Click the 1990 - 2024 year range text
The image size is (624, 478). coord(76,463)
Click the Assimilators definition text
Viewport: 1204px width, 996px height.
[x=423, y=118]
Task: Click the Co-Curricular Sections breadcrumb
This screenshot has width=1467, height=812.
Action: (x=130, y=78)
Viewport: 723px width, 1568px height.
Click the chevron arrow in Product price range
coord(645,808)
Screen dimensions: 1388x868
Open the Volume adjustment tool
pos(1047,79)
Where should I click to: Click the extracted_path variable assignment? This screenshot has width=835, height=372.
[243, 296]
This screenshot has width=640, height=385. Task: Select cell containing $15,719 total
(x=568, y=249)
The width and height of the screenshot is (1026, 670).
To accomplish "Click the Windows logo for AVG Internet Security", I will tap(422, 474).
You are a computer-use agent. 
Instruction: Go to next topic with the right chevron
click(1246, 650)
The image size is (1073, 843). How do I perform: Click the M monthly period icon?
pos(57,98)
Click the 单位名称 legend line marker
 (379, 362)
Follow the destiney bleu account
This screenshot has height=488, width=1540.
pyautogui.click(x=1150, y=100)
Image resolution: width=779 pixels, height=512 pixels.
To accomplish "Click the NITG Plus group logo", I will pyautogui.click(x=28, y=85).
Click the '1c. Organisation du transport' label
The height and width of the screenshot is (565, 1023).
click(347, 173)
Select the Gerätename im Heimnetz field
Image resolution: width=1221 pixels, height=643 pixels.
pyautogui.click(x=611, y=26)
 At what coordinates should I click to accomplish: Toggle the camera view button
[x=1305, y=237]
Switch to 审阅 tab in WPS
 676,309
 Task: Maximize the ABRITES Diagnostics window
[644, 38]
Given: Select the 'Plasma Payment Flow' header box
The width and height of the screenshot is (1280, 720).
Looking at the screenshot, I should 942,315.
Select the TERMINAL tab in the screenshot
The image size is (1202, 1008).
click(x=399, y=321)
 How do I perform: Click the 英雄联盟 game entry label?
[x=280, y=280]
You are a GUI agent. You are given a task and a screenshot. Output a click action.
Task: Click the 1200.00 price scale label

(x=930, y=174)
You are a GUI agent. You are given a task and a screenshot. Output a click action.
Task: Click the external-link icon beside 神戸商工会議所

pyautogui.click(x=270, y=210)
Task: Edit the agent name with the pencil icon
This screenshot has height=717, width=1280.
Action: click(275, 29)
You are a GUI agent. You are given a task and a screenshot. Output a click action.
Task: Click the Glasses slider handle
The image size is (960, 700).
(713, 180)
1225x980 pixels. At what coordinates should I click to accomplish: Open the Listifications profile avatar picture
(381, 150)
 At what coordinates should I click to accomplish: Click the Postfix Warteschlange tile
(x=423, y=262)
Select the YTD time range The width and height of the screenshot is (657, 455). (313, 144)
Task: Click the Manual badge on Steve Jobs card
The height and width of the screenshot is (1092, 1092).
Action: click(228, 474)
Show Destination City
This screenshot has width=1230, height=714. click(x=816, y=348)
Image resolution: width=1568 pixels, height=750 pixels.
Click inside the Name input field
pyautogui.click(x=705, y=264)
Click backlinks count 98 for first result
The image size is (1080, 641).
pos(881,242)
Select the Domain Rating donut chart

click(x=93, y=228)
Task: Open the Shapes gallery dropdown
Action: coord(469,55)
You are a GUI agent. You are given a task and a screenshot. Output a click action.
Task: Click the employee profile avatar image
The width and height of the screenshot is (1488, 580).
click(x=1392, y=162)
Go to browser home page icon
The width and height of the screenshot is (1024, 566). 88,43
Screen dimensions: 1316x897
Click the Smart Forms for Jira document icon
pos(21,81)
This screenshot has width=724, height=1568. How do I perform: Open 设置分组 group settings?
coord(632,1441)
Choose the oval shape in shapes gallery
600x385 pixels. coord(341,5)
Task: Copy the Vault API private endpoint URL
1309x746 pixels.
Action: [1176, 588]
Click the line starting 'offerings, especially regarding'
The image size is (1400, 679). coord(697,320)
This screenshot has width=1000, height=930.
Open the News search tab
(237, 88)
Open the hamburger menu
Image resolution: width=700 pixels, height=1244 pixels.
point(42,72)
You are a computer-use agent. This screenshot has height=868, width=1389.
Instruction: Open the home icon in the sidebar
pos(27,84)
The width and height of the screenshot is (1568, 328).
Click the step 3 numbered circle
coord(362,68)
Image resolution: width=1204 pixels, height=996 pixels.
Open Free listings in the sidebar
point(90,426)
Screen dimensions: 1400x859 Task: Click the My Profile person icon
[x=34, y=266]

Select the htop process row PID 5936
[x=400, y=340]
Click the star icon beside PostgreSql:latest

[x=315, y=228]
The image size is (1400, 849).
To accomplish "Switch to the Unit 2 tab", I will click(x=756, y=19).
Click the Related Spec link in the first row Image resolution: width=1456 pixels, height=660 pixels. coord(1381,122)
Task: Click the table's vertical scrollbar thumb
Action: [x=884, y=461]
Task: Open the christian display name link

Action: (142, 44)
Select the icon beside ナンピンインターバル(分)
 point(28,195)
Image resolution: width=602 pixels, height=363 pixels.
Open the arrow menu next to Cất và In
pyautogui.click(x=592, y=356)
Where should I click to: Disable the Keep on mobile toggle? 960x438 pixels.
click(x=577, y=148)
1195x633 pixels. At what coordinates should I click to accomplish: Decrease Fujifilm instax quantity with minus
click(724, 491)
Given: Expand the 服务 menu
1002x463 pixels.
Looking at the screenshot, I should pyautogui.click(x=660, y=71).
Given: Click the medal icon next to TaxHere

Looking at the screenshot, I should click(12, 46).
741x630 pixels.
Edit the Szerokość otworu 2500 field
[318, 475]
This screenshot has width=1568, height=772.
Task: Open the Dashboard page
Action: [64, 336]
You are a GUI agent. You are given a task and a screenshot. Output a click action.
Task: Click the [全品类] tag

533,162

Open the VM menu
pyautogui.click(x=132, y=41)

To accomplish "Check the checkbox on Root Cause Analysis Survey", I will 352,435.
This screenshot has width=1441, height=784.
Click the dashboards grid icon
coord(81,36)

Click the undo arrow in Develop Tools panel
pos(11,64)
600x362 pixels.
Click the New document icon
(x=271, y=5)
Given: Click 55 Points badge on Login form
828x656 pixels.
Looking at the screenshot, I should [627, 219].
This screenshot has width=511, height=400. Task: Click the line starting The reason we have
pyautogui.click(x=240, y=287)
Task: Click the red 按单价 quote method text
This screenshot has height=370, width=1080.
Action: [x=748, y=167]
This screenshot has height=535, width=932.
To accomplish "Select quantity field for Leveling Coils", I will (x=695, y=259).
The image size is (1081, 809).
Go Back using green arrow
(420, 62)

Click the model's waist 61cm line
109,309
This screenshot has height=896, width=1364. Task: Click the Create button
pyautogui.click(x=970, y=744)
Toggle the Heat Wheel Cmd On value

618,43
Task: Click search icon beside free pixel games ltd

▶ [PROBLEM DETAILS] Rewrite the rows above, changing every "chevron" to "caret" and leaving everything else as it is.

▶ [WRITTEN REPLY]
Click the 1990 - 2024 year range text
The image size is (624, 478). coord(76,463)
Click the Assimilators definition text
Viewport: 1204px width, 996px height.
[x=423, y=118]
Task: Click the Co-Curricular Sections breadcrumb
This screenshot has width=1467, height=812.
Action: (x=130, y=78)
Viewport: 723px width, 1568px height.
Click the caret arrow in Product price range
coord(645,808)
Screen dimensions: 1388x868
Open the Volume adjustment tool
pos(1047,79)
Where should I click to: Click the extracted_path variable assignment? This screenshot has width=835, height=372.
[243, 296]
This screenshot has width=640, height=385. Task: Select cell containing $15,719 total
(x=568, y=249)
The width and height of the screenshot is (1026, 670).
To accomplish "Click the Windows logo for AVG Internet Security", I will tap(422, 474).
You are a computer-use agent. 
Instruction: Go to next topic with the right caret
click(1246, 650)
The image size is (1073, 843). How do I perform: Click the M monthly period icon?
pos(57,98)
Click the 单位名称 legend line marker
 (379, 362)
Follow the destiney bleu account
This screenshot has height=488, width=1540.
pyautogui.click(x=1150, y=100)
Image resolution: width=779 pixels, height=512 pixels.
To accomplish "Click the NITG Plus group logo", I will pyautogui.click(x=28, y=85).
Click the '1c. Organisation du transport' label
The height and width of the screenshot is (565, 1023).
click(347, 173)
Select the Gerätename im Heimnetz field
Image resolution: width=1221 pixels, height=643 pixels.
pyautogui.click(x=611, y=26)
 At what coordinates should I click to accomplish: Toggle the camera view button
[x=1305, y=237]
Switch to 审阅 tab in WPS
 676,309
 Task: Maximize the ABRITES Diagnostics window
[644, 38]
Given: Select the 'Plasma Payment Flow' header box
The width and height of the screenshot is (1280, 720).
Looking at the screenshot, I should 942,315.
Select the TERMINAL tab in the screenshot
The image size is (1202, 1008).
click(x=399, y=321)
 How do I perform: Click the 英雄联盟 game entry label?
[x=280, y=280]
You are a GUI agent. You are given a task and a screenshot. Output a click action.
Task: Click the 1200.00 price scale label

(x=930, y=174)
You are a GUI agent. You are given a task and a screenshot. Output a click action.
Task: Click the external-link icon beside 神戸商工会議所

pyautogui.click(x=270, y=210)
Task: Edit the agent name with the pencil icon
This screenshot has height=717, width=1280.
Action: click(275, 29)
You are a GUI agent. You are given a task and a screenshot. Output a click action.
Task: Click the Glasses slider handle
The image size is (960, 700).
(713, 180)
1225x980 pixels. At what coordinates should I click to accomplish: Open the Listifications profile avatar picture
(381, 150)
 At what coordinates should I click to accomplish: Click the Postfix Warteschlange tile
(x=423, y=262)
Select the YTD time range The width and height of the screenshot is (657, 455). (313, 144)
Task: Click the Manual badge on Steve Jobs card
The height and width of the screenshot is (1092, 1092).
Action: click(228, 474)
Show Destination City
This screenshot has width=1230, height=714. click(x=816, y=348)
Image resolution: width=1568 pixels, height=750 pixels.
Click inside the Name input field
pyautogui.click(x=705, y=264)
Click backlinks count 98 for first result
The image size is (1080, 641).
pos(881,242)
Select the Domain Rating donut chart

click(x=93, y=228)
Task: Open the Shapes gallery dropdown
Action: coord(469,55)
You are a GUI agent. You are given a task and a screenshot. Output a click action.
Task: Click the employee profile avatar image
The width and height of the screenshot is (1488, 580).
click(x=1392, y=162)
Go to browser home page icon
The width and height of the screenshot is (1024, 566). 88,43
Screen dimensions: 1316x897
Click the Smart Forms for Jira document icon
pos(21,81)
This screenshot has width=724, height=1568. How do I perform: Open 设置分组 group settings?
coord(632,1441)
Choose the oval shape in shapes gallery
600x385 pixels. coord(341,5)
Task: Copy the Vault API private endpoint URL
1309x746 pixels.
Action: [1176, 588]
Click the line starting 'offerings, especially regarding'
The image size is (1400, 679). coord(697,320)
This screenshot has width=1000, height=930.
Open the News search tab
(237, 88)
Open the hamburger menu
Image resolution: width=700 pixels, height=1244 pixels.
point(42,72)
You are a computer-use agent. This screenshot has height=868, width=1389.
Instruction: Open the home icon in the sidebar
pos(27,84)
The width and height of the screenshot is (1568, 328).
Click the step 3 numbered circle
coord(362,68)
Image resolution: width=1204 pixels, height=996 pixels.
Open Free listings in the sidebar
point(90,426)
Screen dimensions: 1400x859 Task: Click the My Profile person icon
[x=34, y=266]

Select the htop process row PID 5936
[x=400, y=340]
Click the star icon beside PostgreSql:latest

[x=315, y=228]
The image size is (1400, 849).
To accomplish "Switch to the Unit 2 tab", I will click(x=756, y=19).
Click the Related Spec link in the first row Image resolution: width=1456 pixels, height=660 pixels. coord(1381,122)
Task: Click the table's vertical scrollbar thumb
Action: [x=884, y=461]
Task: Open the christian display name link

Action: (142, 44)
Select the icon beside ナンピンインターバル(分)
 point(28,195)
Image resolution: width=602 pixels, height=363 pixels.
Open the arrow menu next to Cất và In
pyautogui.click(x=592, y=356)
Where should I click to: Disable the Keep on mobile toggle? 960x438 pixels.
click(x=577, y=148)
1195x633 pixels. At what coordinates should I click to accomplish: Decrease Fujifilm instax quantity with minus
click(724, 491)
Given: Expand the 服务 menu
1002x463 pixels.
Looking at the screenshot, I should pyautogui.click(x=660, y=71).
Given: Click the medal icon next to TaxHere

Looking at the screenshot, I should click(12, 46).
741x630 pixels.
Edit the Szerokość otworu 2500 field
[318, 475]
This screenshot has width=1568, height=772.
Task: Open the Dashboard page
Action: [64, 336]
You are a GUI agent. You are given a task and a screenshot. Output a click action.
Task: Click the [全品类] tag

533,162

Open the VM menu
pyautogui.click(x=132, y=41)

To accomplish "Check the checkbox on Root Cause Analysis Survey", I will 352,435.
This screenshot has width=1441, height=784.
Click the dashboards grid icon
coord(81,36)

Click the undo arrow in Develop Tools panel
pos(11,64)
600x362 pixels.
Click the New document icon
(x=271, y=5)
Given: Click 55 Points badge on Login form
828x656 pixels.
Looking at the screenshot, I should [627, 219].
This screenshot has width=511, height=400. Task: Click the line starting The reason we have
pyautogui.click(x=240, y=287)
Task: Click the red 按单价 quote method text
This screenshot has height=370, width=1080.
Action: [x=748, y=167]
This screenshot has height=535, width=932.
To accomplish "Select quantity field for Leveling Coils", I will (x=695, y=259).
The image size is (1081, 809).
Go Back using green arrow
(420, 62)

Click the model's waist 61cm line
109,309
This screenshot has height=896, width=1364. Task: Click the Create button
pyautogui.click(x=970, y=744)
Toggle the Heat Wheel Cmd On value

618,43
Task: Click search icon beside free pixel games ltd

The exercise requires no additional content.